Sunday, January 10, 2010

Something to hide, fear, crush

A movement that explicates itself and appears to engage in deliberative dialog with all comers is a movement that doesn’t generate nearly as much fear and thus oppression as do movements which are covert, sneaky, deceptive, and generate an image of sneering superiority. Of course, it’s all culturally relative, but still more or less generalizable.

Serbia is an illustrative example. The Balkans are famous for fear-based terrorism, often inflicted by the state, and Slobodan Milosevic was an exemplar of that. He presided over an extremely nationalistic and conflict-prone regime marked by forcible annexations, concentration camps, ethnic cleansing, rape camps, and extraordinary suppression of minorities. Both internal and external powers attacked him violently and he strode through with swagger and an aura of the Serb standing alone in courageous defiance of all those who would attack Serbs. What finally brought him down was the unexpected soft power of nonviolence and community organizing writ large. The youth started it all, organizing demonstrations, mock conventions, humorous but highly political street theater, and a web and alternative media presence that was infused with joyous rebellion.
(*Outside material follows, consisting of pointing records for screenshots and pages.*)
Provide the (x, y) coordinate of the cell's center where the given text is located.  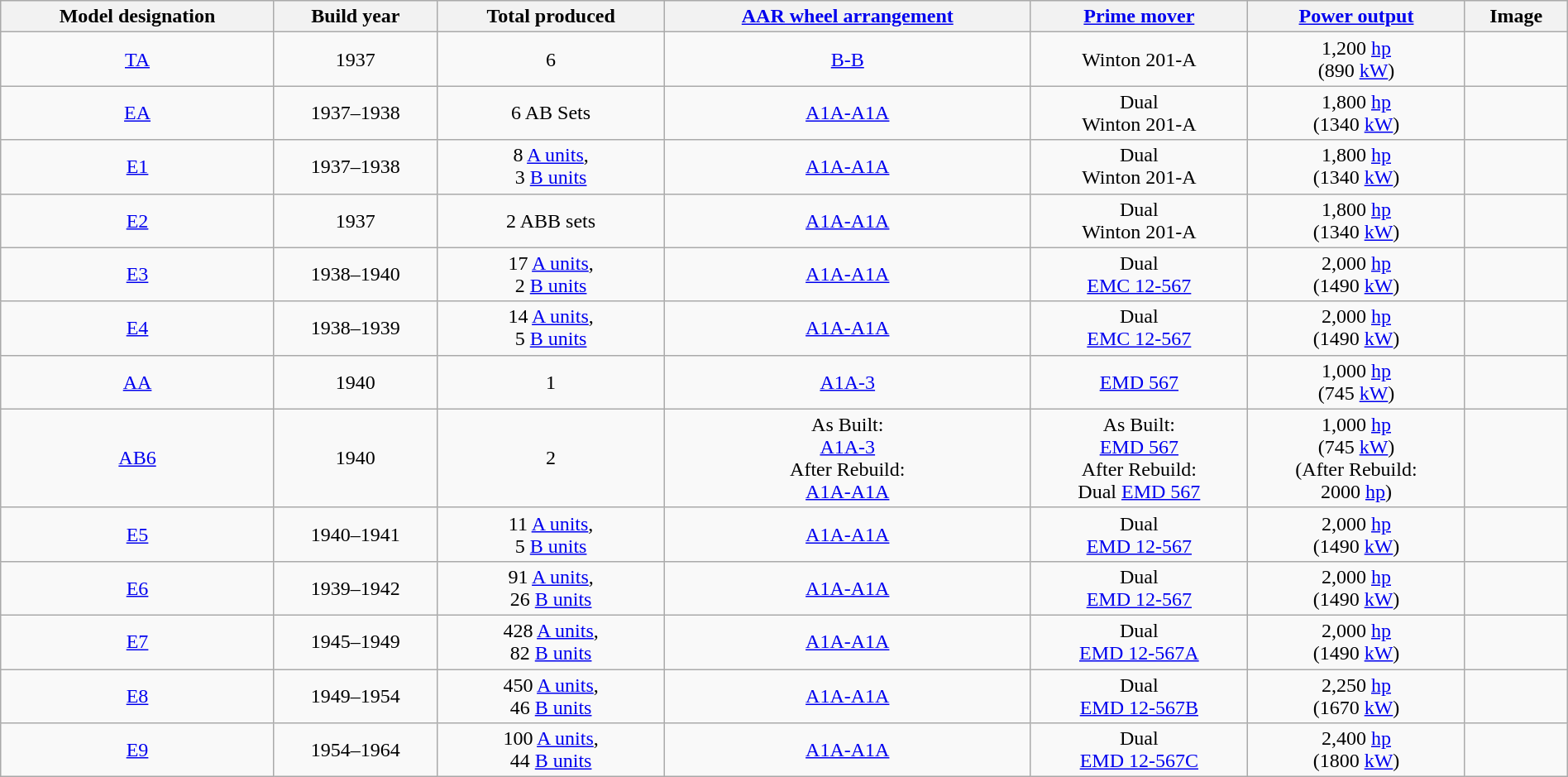
A1A-3 (848, 382)
E7 (137, 642)
Total produced (551, 17)
B-B (848, 60)
DualEMD 12-567C (1140, 749)
6 (551, 60)
E1 (137, 167)
2,250 hp(1670 kW) (1356, 695)
As Built:A1A-3After Rebuild:A1A-A1A (848, 458)
100 A units,44 B units (551, 749)
1940–1941 (356, 534)
2 (551, 458)
Model designation (137, 17)
1954–1964 (356, 749)
E5 (137, 534)
Dual EMC 12-567 (1140, 275)
2,400 hp(1800 kW) (1356, 749)
Build year (356, 17)
1938–1939 (356, 327)
E6 (137, 587)
1939–1942 (356, 587)
1949–1954 (356, 695)
E8 (137, 695)
1938–1940 (356, 275)
Prime mover (1140, 17)
E3 (137, 275)
17 A units,2 B units (551, 275)
TA (137, 60)
DualEMD 12-567B (1140, 695)
6 AB Sets (551, 112)
450 A units,46 B units (551, 695)
1,200 hp(890 kW) (1356, 60)
Power output (1356, 17)
1 (551, 382)
2 ABB sets (551, 220)
8 A units,3 B units (551, 167)
DualEMD 12-567A (1140, 642)
AB6 (137, 458)
91 A units,26 B units (551, 587)
DualEMC 12-567 (1140, 327)
11 A units,5 B units (551, 534)
14 A units,5 B units (551, 327)
E2 (137, 220)
E9 (137, 749)
Winton 201-A (1140, 60)
1945–1949 (356, 642)
As Built:EMD 567After Rebuild:Dual EMD 567 (1140, 458)
EA (137, 112)
1,000 hp(745 kW) (1356, 382)
428 A units,82 B units (551, 642)
1,000 hp(745 kW)(After Rebuild:2000 hp) (1356, 458)
E4 (137, 327)
AA (137, 382)
Image (1516, 17)
EMD 567 (1140, 382)
AAR wheel arrangement (848, 17)
Pinpoint the cell where the given text exists, returning its [X, Y] midpoint coordinate. 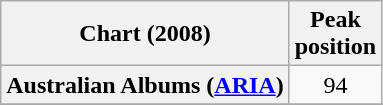
Chart (2008) [145, 34]
Australian Albums (ARIA) [145, 85]
Peakposition [335, 34]
94 [335, 85]
Scan for the cell matching the given text and deliver its (X, Y) coordinate at center. 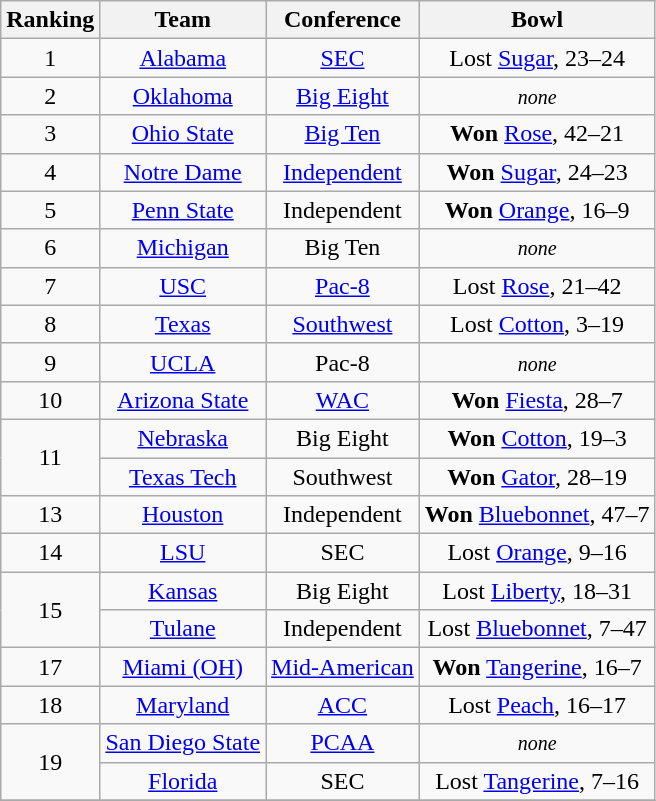
Lost Sugar, 23–24 (537, 58)
Miami (OH) (183, 667)
Bowl (537, 20)
4 (50, 172)
Oklahoma (183, 96)
Won Fiesta, 28–7 (537, 400)
Nebraska (183, 438)
Won Cotton, 19–3 (537, 438)
Lost Liberty, 18–31 (537, 591)
Team (183, 20)
Won Orange, 16–9 (537, 210)
San Diego State (183, 743)
Tulane (183, 629)
Maryland (183, 705)
5 (50, 210)
LSU (183, 553)
Florida (183, 781)
11 (50, 457)
17 (50, 667)
10 (50, 400)
13 (50, 515)
Won Rose, 42–21 (537, 134)
Lost Rose, 21–42 (537, 286)
Houston (183, 515)
Lost Cotton, 3–19 (537, 324)
15 (50, 610)
19 (50, 762)
PCAA (343, 743)
Lost Tangerine, 7–16 (537, 781)
Notre Dame (183, 172)
3 (50, 134)
ACC (343, 705)
7 (50, 286)
Michigan (183, 248)
Alabama (183, 58)
Ranking (50, 20)
Lost Orange, 9–16 (537, 553)
2 (50, 96)
Texas Tech (183, 477)
Kansas (183, 591)
Mid-American (343, 667)
Won Tangerine, 16–7 (537, 667)
WAC (343, 400)
USC (183, 286)
6 (50, 248)
Ohio State (183, 134)
Arizona State (183, 400)
14 (50, 553)
Lost Bluebonnet, 7–47 (537, 629)
8 (50, 324)
Texas (183, 324)
Penn State (183, 210)
1 (50, 58)
Conference (343, 20)
Won Gator, 28–19 (537, 477)
18 (50, 705)
Won Bluebonnet, 47–7 (537, 515)
9 (50, 362)
Won Sugar, 24–23 (537, 172)
UCLA (183, 362)
Lost Peach, 16–17 (537, 705)
For the text-containing cell, return its midpoint in (x, y) coordinate format. 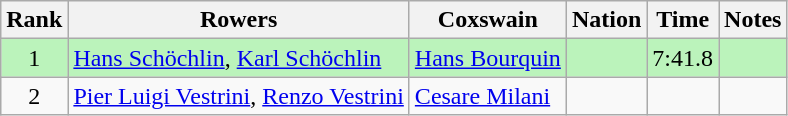
Hans Schöchlin, Karl Schöchlin (238, 58)
Cesare Milani (488, 96)
Hans Bourquin (488, 58)
Coxswain (488, 20)
Notes (753, 20)
2 (34, 96)
Nation (606, 20)
7:41.8 (683, 58)
1 (34, 58)
Rowers (238, 20)
Time (683, 20)
Pier Luigi Vestrini, Renzo Vestrini (238, 96)
Rank (34, 20)
Capture the cell that displays the provided text and extract its (x, y) central coordinate. 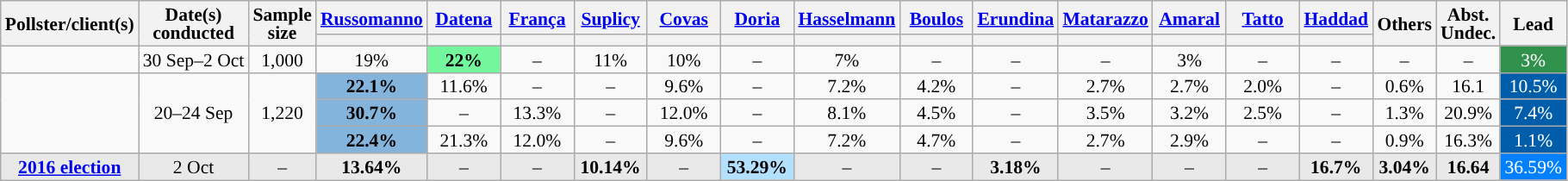
16.64 (1468, 167)
10.14% (610, 167)
22.1% (372, 86)
1.3% (1404, 114)
Datena (464, 17)
3.04% (1404, 167)
4.7% (936, 140)
8.1% (846, 114)
22% (464, 59)
Samplesize (282, 23)
16.1 (1468, 86)
30 Sep–2 Oct (194, 59)
21.3% (464, 140)
Abst.Undec. (1468, 23)
2.9% (1189, 140)
0.9% (1404, 140)
Amaral (1189, 17)
3.18% (1015, 167)
20.9% (1468, 114)
Lead (1534, 23)
22.4% (372, 140)
4.5% (936, 114)
Suplicy (610, 17)
1.1% (1534, 140)
19% (372, 59)
França (538, 17)
Erundina (1015, 17)
Hasselmann (846, 17)
0.6% (1404, 86)
Matarazzo (1105, 17)
1,220 (282, 112)
2 Oct (194, 167)
Covas (684, 17)
Tatto (1263, 17)
13.3% (538, 114)
Pollster/client(s) (70, 23)
Haddad (1335, 17)
Doria (756, 17)
7.4% (1534, 114)
20–24 Sep (194, 112)
3.5% (1105, 114)
Others (1404, 23)
30.7% (372, 114)
10.5% (1534, 86)
1,000 (282, 59)
16.7% (1335, 167)
4.2% (936, 86)
53.29% (756, 167)
Date(s)conducted (194, 23)
16.3% (1468, 140)
11.6% (464, 86)
36.59% (1534, 167)
Russomanno (372, 17)
13.64% (372, 167)
11% (610, 59)
3.2% (1189, 114)
2.0% (1263, 86)
7% (846, 59)
10% (684, 59)
2016 election (70, 167)
Boulos (936, 17)
2.5% (1263, 114)
Extract the [X, Y] coordinate from the center of the cell holding the provided text.  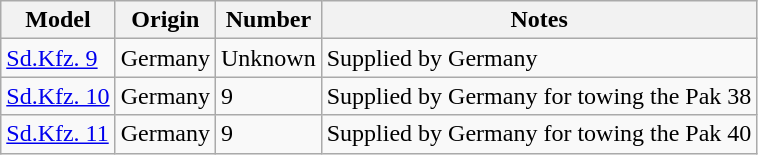
Sd.Kfz. 11 [58, 134]
Origin [165, 20]
Notes [539, 20]
Sd.Kfz. 9 [58, 58]
Supplied by Germany [539, 58]
Supplied by Germany for towing the Pak 38 [539, 96]
Sd.Kfz. 10 [58, 96]
Supplied by Germany for towing the Pak 40 [539, 134]
Model [58, 20]
Unknown [269, 58]
Number [269, 20]
Provide the (x, y) coordinate of the cell's center where the given text is located.  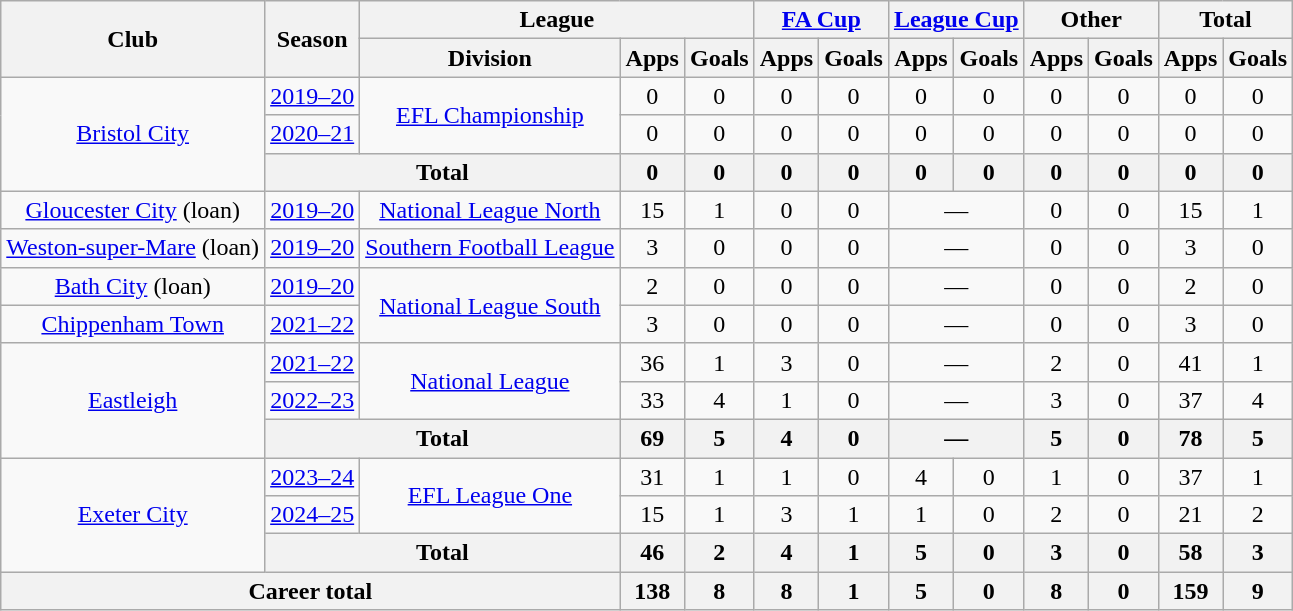
National League South (490, 305)
Southern Football League (490, 248)
League (558, 20)
69 (652, 438)
78 (1190, 438)
46 (652, 553)
2024–25 (312, 515)
Eastleigh (133, 400)
Weston-super-Mare (loan) (133, 248)
Club (133, 39)
33 (652, 400)
EFL League One (490, 496)
Bristol City (133, 134)
41 (1190, 362)
2020–21 (312, 134)
League Cup (956, 20)
Other (1091, 20)
Division (490, 58)
Exeter City (133, 515)
2022–23 (312, 400)
Season (312, 39)
FA Cup (821, 20)
Bath City (loan) (133, 286)
9 (1258, 591)
EFL Championship (490, 115)
31 (652, 477)
Gloucester City (loan) (133, 210)
138 (652, 591)
Career total (310, 591)
159 (1190, 591)
21 (1190, 515)
36 (652, 362)
National League (490, 381)
2023–24 (312, 477)
58 (1190, 553)
National League North (490, 210)
Chippenham Town (133, 324)
For the text-containing cell, return its midpoint in (X, Y) coordinate format. 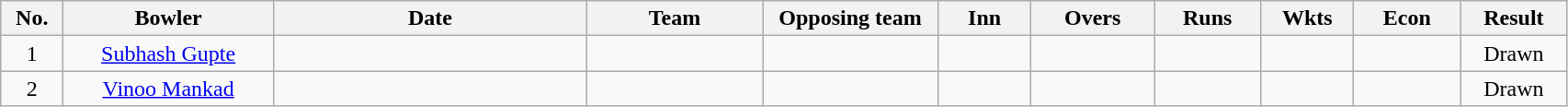
Subhash Gupte (169, 53)
Vinoo Mankad (169, 88)
Team (675, 18)
Runs (1208, 18)
1 (32, 53)
Date (430, 18)
Econ (1407, 18)
Wkts (1307, 18)
Result (1514, 18)
2 (32, 88)
No. (32, 18)
Inn (985, 18)
Bowler (169, 18)
Opposing team (851, 18)
Overs (1093, 18)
They kept at it, and eventually enlisted the mainstream political opposition leadership in a coalition that toppled the regime via elections, general strike, and the ultimate takeover of Parliament. The youth movement, Otpur, had open offices, frequent open public demonstrations and actions, and were markedly different than the youth demonstrations of western Europe and the US in that none of their demonstrators acted violently or covertly. None ever wore face coverings of any sort—no bandanas or masks to hide identities, even though the potential for police and army capture, torture, and worse was far greater than in western Europe or the US. I asked one of the Otpur organizers, Srja Popovic, if any of them ever wore masks.

He laughed. “Never! We wanted everyone to know that these were local kids, nice young people who simply wanted to work for a better future.”

Some of the kids were beaten at one point, when the government became desperate and tried to declare Otpur a terrorist group. This backfired on the government—the people knew better and Milosevic lost even more popularity as his policies produced war, international pariah status for Serbia, and economic hardship for Serbs.

Milosevic bet that his police and soldier brutality would provoke an in-kind response and thus justify even harsher methods ‘necessary’ to maintain domestic order. Instead, the nonviolent discipline and transparency of his civil society opponents clearly won the day. Milosevic lost the loyalty of his people, his police, his soldiers, and he lost the election and his power, and was turned over to the international community to stand trial. He died in prison and the trial was never concluded, but the effectiveness of transparent nonviolence was made quite obvious in that struggle.